PAGE EXCERPT
------------------------------------------------

I say to the hon. Member for West Dorset (Edward Morello) and to my hon. Friend the Member for Middlesbrough and Thornaby East (Andy McDonald) —I will repeatedly say this—that I am from the West Midlands police force, and there has not been a year since I was elected to Parliament when the problems with the funding formula have not been raised with me. The west midlands is one of the areas that the issue affects deeply, so I massively hear that point. Two attempts that the previous Government made to look at the funding formula were abandoned, so we felt very much that this year we had to create a stable system. I remind hon. Members that this is our seventh month in government, but we absolutely hear the arguments about the funding formula, which was not reformed in the last 14 years. We have inherited this.
May I press the Minister on the specific point about the west midlands? She is talking about funding in the west midlands and I am also a west midlands MP. How does she think that the whopping bill that the west midlands force will face from employer national insurance contributions will impact on its budget? When it comes to money, if she is so passionate about neighbourhood policing, as indeed am I, what assurances can she give that funding from the abhorrent sale of Aldridge police station will come back into services for residents of Aldridge-Brownhills?
The first thing I would say is that it will cost West Midlands police nothing because the Home Office is going to fund it. Apart from the amazing world we have apparently lived in with policing for the past 14 years, Aldridge police station was shut down under the budgets that the right hon. Lady’s Government gave to local areas. I am led to believe today that those were like milk and honey.

------------------------------------------------

RECORDED DATA
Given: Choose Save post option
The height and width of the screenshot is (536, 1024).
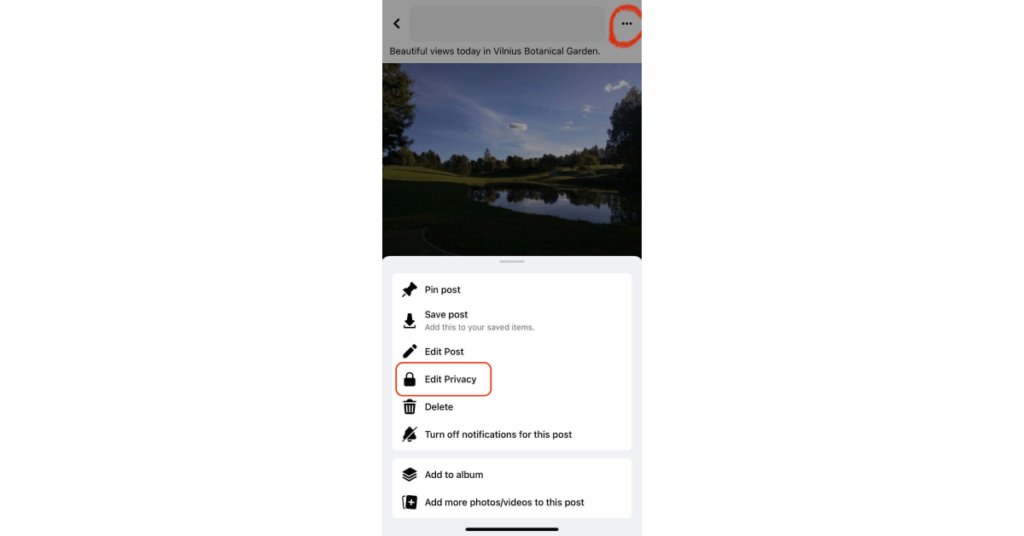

------------------------------------------------

ACTIONS TO TAKE
1. Answer these questions from the debate excerpt:
(a) Which police force does the Minister say she is from?
(b) How many of the previous Government's attempts to look at the funding formula were abandoned?
(c) Which police station's sale does the second speaker call abhorrent?
2. Output the passage of the debate excerpt between "The first thing" and "milk and honey.", inclusive, copied word for word.
The data comes from a different source than the debate excerpt.

SOLUTIONS PER TASK
1.
(a) The West Midlands police force.
(b) Two.
(c) Aldridge police station.

2.
The first thing I would say is that it will cost West Midlands police nothing because the Home Office is going to fund it. Apart from the amazing world we have apparently lived in with policing for the past 14 years, Aldridge police station was shut down under the budgets that the right hon. Lady’s Government gave to local areas. I am led to believe today that those were like milk and honey.